News agencies throughout the world are reporting on the vulnerability of new commercial passenger planes to hacking, malware, and terrorism. What is the cause of that vulnerability? The on-board system allowing passengers to access the internet. That system is directly connected to the computers that run the plans avionics system. See the diagram below:
The U.S. Government Accountability Office released a report yesterday describing the danger. The GAO consulted with the FAA and experts on computer security. Their analysis was not reassuring. Planes are vulnerable to hacking for two reasons: (1) on-board computers used by passengers are connected to the internet, and (2) those same computers are connected to the avionics systems that control the plane.
“FAA officials and experts we interviewed said that modern aircraft are also increasingly connected to the Internet, which also uses IP-networking technology and can potentially provide an attacker with remote access to aircraft information systems. According to cybersecurity experts we interviewed, Internet connectivity in the cabin should be considered a direct link between the aircraft and the outside world, which includes potential malicious actors. FAA officials and cybersecurity and aviation experts we spoke to said that increasingly passengers in the cabin can access the Internet via onboard wireless broadband systems. One cybersecurity expert noted that a virus or malware planted in websites visited by passengers could provide an opportunity for a malicious attacker to access the IP-connected onboard information system through their infected machines.” [GAO-15-370, 14 April 2015, p. 19].
I’m not an expert on computer security, but even I can see two solutions to this problem. (1) Don’t connect the internet computers to the avionics system. Have two separate systems that are not connected. (2) And don’t have internet access on the plane. Is it really necessary to be connected to the internet every hour of every day?
What are the commercial plane manufacturers doing about this problem. They set up a firewall between the avionics and the passenger computers. Well, problem solved! Or not.
“Firewalls protect avionics systems located in the cockpit from intrusion by cabin-system users, such as passengers who use in-flight entertainment services onboard. Four cybersecurity experts with whom we spoke discussed firewall vulnerabilities, and all four said that because firewalls are software components, they could be hacked like any other software and circumvented. The experts said that if the cabin systems connect to the cockpit avionics systems (e.g., share the same physical wiring harness or router) and use the same networking platform, in this case IP, a user could subvert the firewall and access the cockpit avionics system from the cabin.”

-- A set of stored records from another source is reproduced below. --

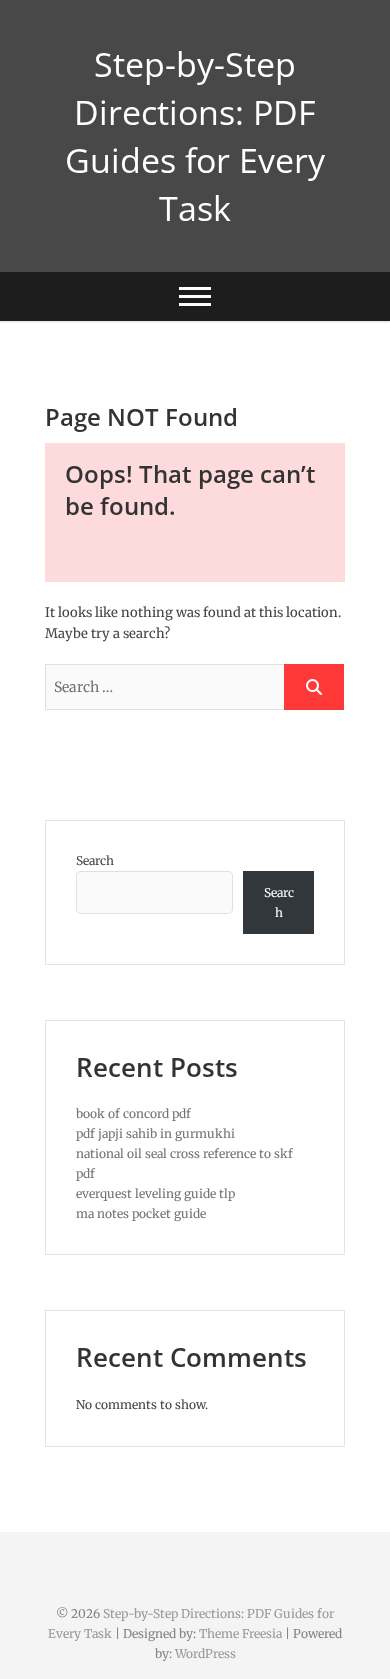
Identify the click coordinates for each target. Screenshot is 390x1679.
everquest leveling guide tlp (155, 1193)
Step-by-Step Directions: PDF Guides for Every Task (195, 136)
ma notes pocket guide (141, 1213)
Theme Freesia (240, 1633)
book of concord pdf (133, 1113)
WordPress (205, 1653)
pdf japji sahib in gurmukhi (155, 1133)
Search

The FAA warned Boeing about this type of vulnerability SEVEN YEARS AGO!!! And all they did was set up a software firewall.
The GAO says: “Historically, aircraft in flight and their avionics systems used for flight guidance and control functioned as isolated and self-contained units, which protected their avionics systems from remote attack.” [p. 18]. But not anymore. Boeing and Airbus have adopted a new approach that inexplicably connects essential flight guidance and control computer systems to passenger entertainment computers and the whole bloody internet.
A passenger on the plane, with hacking skills and the right malware, could by-pass the firewall and disable the avionics system. Worse still, any hacker on the planet could possibly gain access to the flight computers remotely. It is not clear from the GAO report how much damage a hacker could do, once the firewall was breached. But crashing the plane is certainly a real possibility.